Ces usages collaboratifs immersifs sont d’ailleurs ceux qui semblent séduire le plus les « early adopters ». L’ESN cabinet de conseil DXC a par exemple créé un « campus » avec l’application Virbela. DXC y a organisé en avril une conférence de presse in situ pour montrer comment il utilisait le métavers pour animer des réunions.
« La collaboration immersive offre des niveaux d’engagement plus élevés que les outils de collaboration en ligne traditionnels », assure Nathalie Vancluysen, Global Extended Reality Leader chez DXC.
Quant à Meta/Facebook, s’il se focalise sur l’évolution des réseaux sociaux avec le métavers, il regarde aussi de près l’évolution du collaboratif B2B – qu’il cible aujourd’hui avec Workplace. Pour amener les entreprises dans ces univers immersifs, il a lancé une application spécifique Workrooms.
Les grammaires d’usage restent à écrire
Via sa branche Axa Investment Managers, le groupe français participe actuellement à des expérimentations autour de la tokenisation d’instruments financiers traditionnels, comme les obligations. La transaction, réalisée en cryptomonnaie, était menée avec la Banque européenne d’investissement et la Société Générale.
Dans le domaine du métavers, les initiatives ne sont pas aussi avancées. Les usages et les options de monétisation semblent à l’heure actuelle plus évidents dans les domaines du luxe et de la mode. Le 24 mars, par exemple, une fashion week a été organisée dans Decentraland avec des boutiques virtuelles, des défilés retransmis en direct et des ventes de NFT (comme des sacs ou robes virtuelles).

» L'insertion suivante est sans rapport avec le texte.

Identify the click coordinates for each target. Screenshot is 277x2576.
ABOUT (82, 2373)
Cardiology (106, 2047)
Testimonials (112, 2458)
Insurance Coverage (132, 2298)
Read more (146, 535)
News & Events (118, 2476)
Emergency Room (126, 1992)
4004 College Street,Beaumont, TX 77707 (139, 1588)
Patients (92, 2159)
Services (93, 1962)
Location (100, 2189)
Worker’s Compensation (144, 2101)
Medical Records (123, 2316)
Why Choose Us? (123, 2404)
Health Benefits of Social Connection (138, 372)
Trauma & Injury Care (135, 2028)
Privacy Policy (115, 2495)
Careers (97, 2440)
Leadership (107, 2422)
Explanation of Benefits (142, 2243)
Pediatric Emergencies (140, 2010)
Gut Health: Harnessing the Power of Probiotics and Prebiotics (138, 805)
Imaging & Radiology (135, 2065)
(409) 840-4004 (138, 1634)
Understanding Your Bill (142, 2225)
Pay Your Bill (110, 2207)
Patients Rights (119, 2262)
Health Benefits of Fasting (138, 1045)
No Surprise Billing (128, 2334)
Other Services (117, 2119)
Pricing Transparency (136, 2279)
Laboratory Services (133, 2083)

Bertrand WolffSpécialiste réalité virtuelle et augmentée pour les entreprises
L’assurance et la finance doivent encore construire des applications pertinentes. Et elles ne sont pas les seules. « Comme le smartphone […], les nouvelles technologies n’arrivent pas avec un mode d’emploi. Les grammaires d’usage ne sont pas encore faites. Les grands cas d’utilisation sont à inventer », rappelle Bertrand Wolff.
L’analyse est partagée par Frank Desvignes. Le directeur de l’open innovation d’AXA encourage les entreprises à faire preuve de curiosité alors que se jouerait « la transition du Web2 vers le Web3 ».

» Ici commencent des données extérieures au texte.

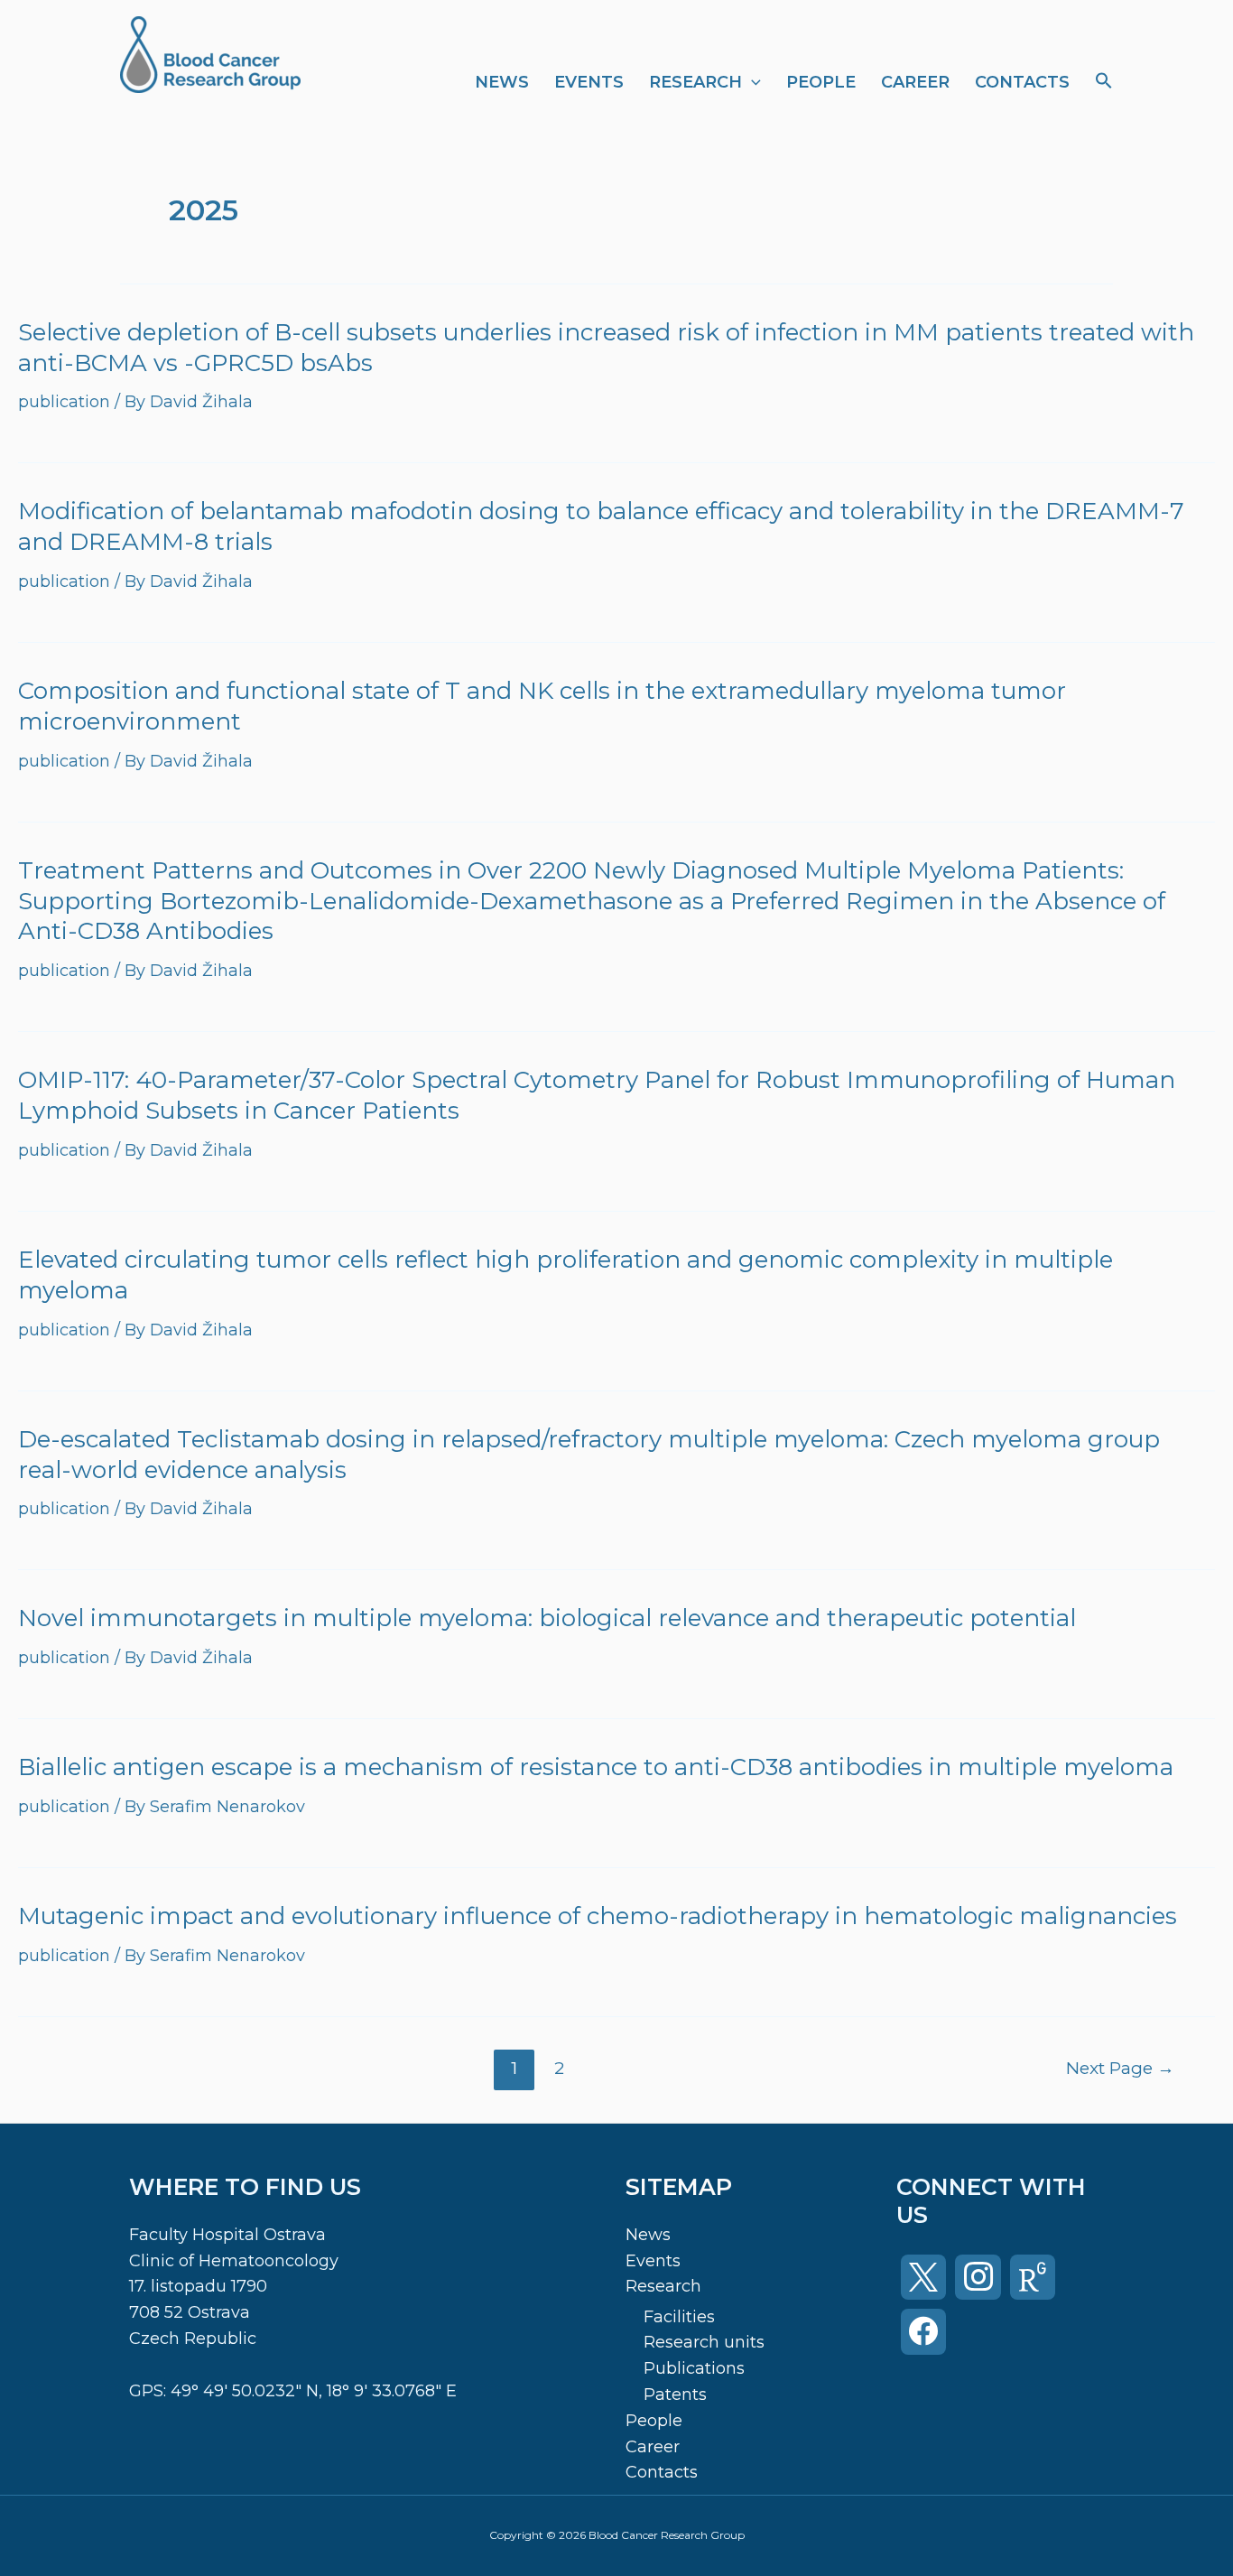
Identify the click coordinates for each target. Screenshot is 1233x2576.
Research (695, 82)
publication (64, 402)
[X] (923, 2277)
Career (915, 82)
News (502, 82)
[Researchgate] (1033, 2277)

Le Web3, un buzzword de plus ? Pas pour Frank Desvignes. Cette nouvelle génération du web se caractérise par la possibilité de transférer de la valeur sans intermédiaire, résume-t-il.
« Explorez. Soyez curieux. Et souvenez-vous. En 2009, Facebook arrive en France. On ne savait pas faire de publicité sur les réseaux sociaux. Instagram n’existe pas », compare-t-il. « Et petit à petit, les professionnels ont mis au point des techniques ».
« On rédige le guide du marketing en même temps qu’on explore. Pour le métavers, il s’écrit en ce moment », conclut le cadre d’AXA qui, à titre personnel, est propriétaire de ses propres parcelles sur The Sandbox.